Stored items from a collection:
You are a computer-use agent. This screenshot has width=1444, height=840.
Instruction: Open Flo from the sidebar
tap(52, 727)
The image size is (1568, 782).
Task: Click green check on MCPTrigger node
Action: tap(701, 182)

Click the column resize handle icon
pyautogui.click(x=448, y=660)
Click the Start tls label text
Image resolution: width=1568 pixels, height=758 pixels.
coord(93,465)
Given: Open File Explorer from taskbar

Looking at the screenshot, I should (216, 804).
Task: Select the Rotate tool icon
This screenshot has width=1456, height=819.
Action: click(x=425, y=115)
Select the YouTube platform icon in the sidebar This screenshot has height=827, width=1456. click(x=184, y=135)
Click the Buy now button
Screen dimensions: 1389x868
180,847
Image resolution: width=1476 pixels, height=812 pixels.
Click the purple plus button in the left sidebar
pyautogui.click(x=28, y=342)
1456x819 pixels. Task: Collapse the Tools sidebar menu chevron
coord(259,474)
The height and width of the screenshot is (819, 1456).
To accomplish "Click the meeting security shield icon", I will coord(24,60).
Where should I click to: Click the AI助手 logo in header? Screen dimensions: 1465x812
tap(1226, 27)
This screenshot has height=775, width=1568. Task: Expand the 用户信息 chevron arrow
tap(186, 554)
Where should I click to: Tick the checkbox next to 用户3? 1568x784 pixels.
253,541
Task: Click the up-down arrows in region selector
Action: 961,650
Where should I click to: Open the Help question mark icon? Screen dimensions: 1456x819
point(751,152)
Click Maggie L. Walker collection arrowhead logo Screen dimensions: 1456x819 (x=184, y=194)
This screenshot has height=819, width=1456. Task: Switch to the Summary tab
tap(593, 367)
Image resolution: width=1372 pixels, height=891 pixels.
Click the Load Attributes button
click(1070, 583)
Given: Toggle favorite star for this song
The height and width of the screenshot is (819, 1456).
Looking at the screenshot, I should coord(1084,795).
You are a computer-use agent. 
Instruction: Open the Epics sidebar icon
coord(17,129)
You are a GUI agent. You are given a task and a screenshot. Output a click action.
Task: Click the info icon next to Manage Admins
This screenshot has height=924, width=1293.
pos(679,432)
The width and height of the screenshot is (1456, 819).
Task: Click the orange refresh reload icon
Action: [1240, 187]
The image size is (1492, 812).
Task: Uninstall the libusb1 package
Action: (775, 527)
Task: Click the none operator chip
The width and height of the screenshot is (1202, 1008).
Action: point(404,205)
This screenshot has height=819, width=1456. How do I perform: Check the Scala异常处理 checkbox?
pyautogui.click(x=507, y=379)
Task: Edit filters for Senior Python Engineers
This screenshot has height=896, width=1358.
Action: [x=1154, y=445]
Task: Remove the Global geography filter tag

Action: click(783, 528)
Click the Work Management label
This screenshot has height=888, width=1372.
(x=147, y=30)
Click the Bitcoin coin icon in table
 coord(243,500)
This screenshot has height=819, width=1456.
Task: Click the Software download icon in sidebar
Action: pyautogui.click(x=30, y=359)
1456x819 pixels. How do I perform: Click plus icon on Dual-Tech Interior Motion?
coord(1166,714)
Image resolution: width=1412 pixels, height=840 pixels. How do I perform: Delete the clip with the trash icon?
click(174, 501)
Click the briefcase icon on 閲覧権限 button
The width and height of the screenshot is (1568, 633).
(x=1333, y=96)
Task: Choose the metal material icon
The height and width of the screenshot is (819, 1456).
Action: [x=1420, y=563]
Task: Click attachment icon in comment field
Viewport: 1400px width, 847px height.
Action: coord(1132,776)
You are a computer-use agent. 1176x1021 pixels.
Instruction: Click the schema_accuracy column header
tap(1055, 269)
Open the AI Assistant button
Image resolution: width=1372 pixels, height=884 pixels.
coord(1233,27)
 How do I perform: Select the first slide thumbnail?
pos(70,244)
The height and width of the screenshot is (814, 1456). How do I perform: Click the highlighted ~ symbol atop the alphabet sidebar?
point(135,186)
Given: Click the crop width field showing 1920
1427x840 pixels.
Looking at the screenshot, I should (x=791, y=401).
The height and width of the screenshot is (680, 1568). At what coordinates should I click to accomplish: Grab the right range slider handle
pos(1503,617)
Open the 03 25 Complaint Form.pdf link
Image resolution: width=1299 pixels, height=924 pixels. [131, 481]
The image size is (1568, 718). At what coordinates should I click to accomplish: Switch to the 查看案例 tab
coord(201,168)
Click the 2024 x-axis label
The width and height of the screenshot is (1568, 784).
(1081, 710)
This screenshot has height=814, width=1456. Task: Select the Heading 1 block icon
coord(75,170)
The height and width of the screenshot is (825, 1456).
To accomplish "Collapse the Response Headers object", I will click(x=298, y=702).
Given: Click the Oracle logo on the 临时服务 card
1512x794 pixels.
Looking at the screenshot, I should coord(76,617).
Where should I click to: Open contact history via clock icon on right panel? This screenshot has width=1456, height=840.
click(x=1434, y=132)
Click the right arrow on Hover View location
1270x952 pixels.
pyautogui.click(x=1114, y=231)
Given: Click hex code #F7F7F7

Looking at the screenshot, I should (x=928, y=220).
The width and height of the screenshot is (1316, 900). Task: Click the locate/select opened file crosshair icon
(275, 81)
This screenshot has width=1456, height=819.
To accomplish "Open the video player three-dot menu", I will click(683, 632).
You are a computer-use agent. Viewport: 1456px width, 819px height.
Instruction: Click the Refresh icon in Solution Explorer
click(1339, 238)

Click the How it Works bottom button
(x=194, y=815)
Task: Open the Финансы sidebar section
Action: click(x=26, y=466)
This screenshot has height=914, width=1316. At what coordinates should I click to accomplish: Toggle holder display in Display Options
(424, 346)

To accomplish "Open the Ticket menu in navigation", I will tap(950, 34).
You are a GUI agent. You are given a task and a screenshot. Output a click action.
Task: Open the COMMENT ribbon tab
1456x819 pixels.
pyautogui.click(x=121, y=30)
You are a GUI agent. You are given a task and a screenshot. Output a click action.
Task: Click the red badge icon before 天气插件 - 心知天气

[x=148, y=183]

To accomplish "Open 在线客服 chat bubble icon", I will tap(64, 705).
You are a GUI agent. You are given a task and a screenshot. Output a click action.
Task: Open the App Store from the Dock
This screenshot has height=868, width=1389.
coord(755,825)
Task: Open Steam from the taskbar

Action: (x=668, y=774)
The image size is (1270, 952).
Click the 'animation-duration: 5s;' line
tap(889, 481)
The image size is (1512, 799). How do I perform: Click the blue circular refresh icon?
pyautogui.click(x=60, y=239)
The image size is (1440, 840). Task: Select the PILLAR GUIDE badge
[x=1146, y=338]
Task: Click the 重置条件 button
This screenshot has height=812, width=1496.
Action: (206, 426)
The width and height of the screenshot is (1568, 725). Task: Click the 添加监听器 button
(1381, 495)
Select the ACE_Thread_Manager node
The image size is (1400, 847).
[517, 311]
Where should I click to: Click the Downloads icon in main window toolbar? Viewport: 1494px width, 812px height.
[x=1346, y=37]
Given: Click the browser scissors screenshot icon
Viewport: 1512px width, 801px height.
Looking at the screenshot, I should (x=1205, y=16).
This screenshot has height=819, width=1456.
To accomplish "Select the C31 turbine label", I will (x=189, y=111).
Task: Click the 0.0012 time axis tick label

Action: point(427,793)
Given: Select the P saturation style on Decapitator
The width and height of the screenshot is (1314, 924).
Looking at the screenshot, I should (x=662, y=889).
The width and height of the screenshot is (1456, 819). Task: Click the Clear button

**Exercise**
The data above must be returned in full, exactly as written.

**Finished task**
You are a computer-use agent. This screenshot has width=1444, height=840.
Instruction: Open Flo from the sidebar
tap(52, 727)
The image size is (1568, 782).
Task: Click green check on MCPTrigger node
Action: tap(701, 182)

Click the column resize handle icon
pyautogui.click(x=448, y=660)
Click the Start tls label text
Image resolution: width=1568 pixels, height=758 pixels.
coord(93,465)
Given: Open File Explorer from taskbar

Looking at the screenshot, I should (216, 804).
Task: Select the Rotate tool icon
This screenshot has width=1456, height=819.
Action: click(x=425, y=115)
Select the YouTube platform icon in the sidebar This screenshot has height=827, width=1456. click(x=184, y=135)
Click the Buy now button
Screen dimensions: 1389x868
180,847
Image resolution: width=1476 pixels, height=812 pixels.
Click the purple plus button in the left sidebar
pyautogui.click(x=28, y=342)
1456x819 pixels. Task: Collapse the Tools sidebar menu chevron
coord(259,474)
The height and width of the screenshot is (819, 1456).
To accomplish "Click the meeting security shield icon", I will coord(24,60).
Where should I click to: Click the AI助手 logo in header? Screen dimensions: 1465x812
tap(1226, 27)
This screenshot has height=775, width=1568. Task: Expand the 用户信息 chevron arrow
tap(186, 554)
Where should I click to: Tick the checkbox next to 用户3? 1568x784 pixels.
253,541
Task: Click the up-down arrows in region selector
Action: 961,650
Where should I click to: Open the Help question mark icon? Screen dimensions: 1456x819
point(751,152)
Click Maggie L. Walker collection arrowhead logo Screen dimensions: 1456x819 (x=184, y=194)
This screenshot has height=819, width=1456. Task: Switch to the Summary tab
tap(593, 367)
Image resolution: width=1372 pixels, height=891 pixels.
Click the Load Attributes button
click(1070, 583)
Given: Toggle favorite star for this song
The height and width of the screenshot is (819, 1456).
Looking at the screenshot, I should coord(1084,795).
You are a computer-use agent. 
Instruction: Open the Epics sidebar icon
coord(17,129)
You are a GUI agent. You are given a task and a screenshot. Output a click action.
Task: Click the info icon next to Manage Admins
This screenshot has height=924, width=1293.
pos(679,432)
The width and height of the screenshot is (1456, 819).
Task: Click the orange refresh reload icon
Action: [1240, 187]
The image size is (1492, 812).
Task: Uninstall the libusb1 package
Action: (775, 527)
Task: Click the none operator chip
The width and height of the screenshot is (1202, 1008).
Action: point(404,205)
This screenshot has height=819, width=1456. How do I perform: Check the Scala异常处理 checkbox?
pyautogui.click(x=507, y=379)
Task: Edit filters for Senior Python Engineers
This screenshot has height=896, width=1358.
Action: [x=1154, y=445]
Task: Remove the Global geography filter tag

Action: click(783, 528)
Click the Work Management label
This screenshot has height=888, width=1372.
(x=147, y=30)
Click the Bitcoin coin icon in table
 coord(243,500)
This screenshot has height=819, width=1456.
Task: Click the Software download icon in sidebar
Action: pyautogui.click(x=30, y=359)
1456x819 pixels. How do I perform: Click plus icon on Dual-Tech Interior Motion?
coord(1166,714)
Image resolution: width=1412 pixels, height=840 pixels. How do I perform: Delete the clip with the trash icon?
click(174, 501)
Click the briefcase icon on 閲覧権限 button
The width and height of the screenshot is (1568, 633).
(x=1333, y=96)
Task: Choose the metal material icon
The height and width of the screenshot is (819, 1456).
Action: [x=1420, y=563]
Task: Click attachment icon in comment field
Viewport: 1400px width, 847px height.
Action: coord(1132,776)
You are a computer-use agent. 1176x1021 pixels.
Instruction: Click the schema_accuracy column header
tap(1055, 269)
Open the AI Assistant button
Image resolution: width=1372 pixels, height=884 pixels.
coord(1233,27)
 How do I perform: Select the first slide thumbnail?
pos(70,244)
The height and width of the screenshot is (814, 1456). How do I perform: Click the highlighted ~ symbol atop the alphabet sidebar?
point(135,186)
Given: Click the crop width field showing 1920
1427x840 pixels.
Looking at the screenshot, I should (x=791, y=401).
The height and width of the screenshot is (680, 1568). At what coordinates should I click to accomplish: Grab the right range slider handle
pos(1503,617)
Open the 03 25 Complaint Form.pdf link
Image resolution: width=1299 pixels, height=924 pixels. [131, 481]
The image size is (1568, 718). At what coordinates should I click to accomplish: Switch to the 查看案例 tab
coord(201,168)
Click the 2024 x-axis label
The width and height of the screenshot is (1568, 784).
(1081, 710)
This screenshot has height=814, width=1456. Task: Select the Heading 1 block icon
coord(75,170)
The height and width of the screenshot is (825, 1456).
To accomplish "Collapse the Response Headers object", I will click(x=298, y=702).
Given: Click the Oracle logo on the 临时服务 card
1512x794 pixels.
Looking at the screenshot, I should coord(76,617).
Where should I click to: Open contact history via clock icon on right panel? This screenshot has width=1456, height=840.
click(x=1434, y=132)
Click the right arrow on Hover View location
1270x952 pixels.
pyautogui.click(x=1114, y=231)
Given: Click hex code #F7F7F7

Looking at the screenshot, I should (x=928, y=220).
The width and height of the screenshot is (1316, 900). Task: Click the locate/select opened file crosshair icon
(275, 81)
This screenshot has width=1456, height=819.
To accomplish "Open the video player three-dot menu", I will click(683, 632).
You are a computer-use agent. Viewport: 1456px width, 819px height.
Instruction: Click the Refresh icon in Solution Explorer
click(1339, 238)

Click the How it Works bottom button
(x=194, y=815)
Task: Open the Финансы sidebar section
Action: click(x=26, y=466)
This screenshot has height=914, width=1316. At what coordinates should I click to accomplish: Toggle holder display in Display Options
(424, 346)

To accomplish "Open the Ticket menu in navigation", I will tap(950, 34).
You are a GUI agent. You are given a task and a screenshot. Output a click action.
Task: Open the COMMENT ribbon tab
1456x819 pixels.
pyautogui.click(x=121, y=30)
You are a GUI agent. You are given a task and a screenshot. Output a click action.
Task: Click the red badge icon before 天气插件 - 心知天气

[x=148, y=183]

To accomplish "Open 在线客服 chat bubble icon", I will tap(64, 705).
You are a GUI agent. You are given a task and a screenshot. Output a click action.
Task: Open the App Store from the Dock
This screenshot has height=868, width=1389.
coord(755,825)
Task: Open Steam from the taskbar

Action: (x=668, y=774)
The image size is (1270, 952).
Click the 'animation-duration: 5s;' line
tap(889, 481)
The image size is (1512, 799). How do I perform: Click the blue circular refresh icon?
pyautogui.click(x=60, y=239)
The image size is (1440, 840). Task: Select the PILLAR GUIDE badge
[x=1146, y=338]
Task: Click the 重置条件 button
This screenshot has height=812, width=1496.
Action: (206, 426)
The width and height of the screenshot is (1568, 725). Task: Click the 添加监听器 button
(1381, 495)
Select the ACE_Thread_Manager node
The image size is (1400, 847).
[517, 311]
Where should I click to: Click the Downloads icon in main window toolbar? Viewport: 1494px width, 812px height.
[x=1346, y=37]
Given: Click the browser scissors screenshot icon
Viewport: 1512px width, 801px height.
Looking at the screenshot, I should (x=1205, y=16).
This screenshot has height=819, width=1456.
To accomplish "Select the C31 turbine label", I will (x=189, y=111).
Task: Click the 0.0012 time axis tick label

Action: point(427,793)
Given: Select the P saturation style on Decapitator
The width and height of the screenshot is (1314, 924).
Looking at the screenshot, I should (x=662, y=889).
The width and height of the screenshot is (1456, 819). Task: Click the Clear button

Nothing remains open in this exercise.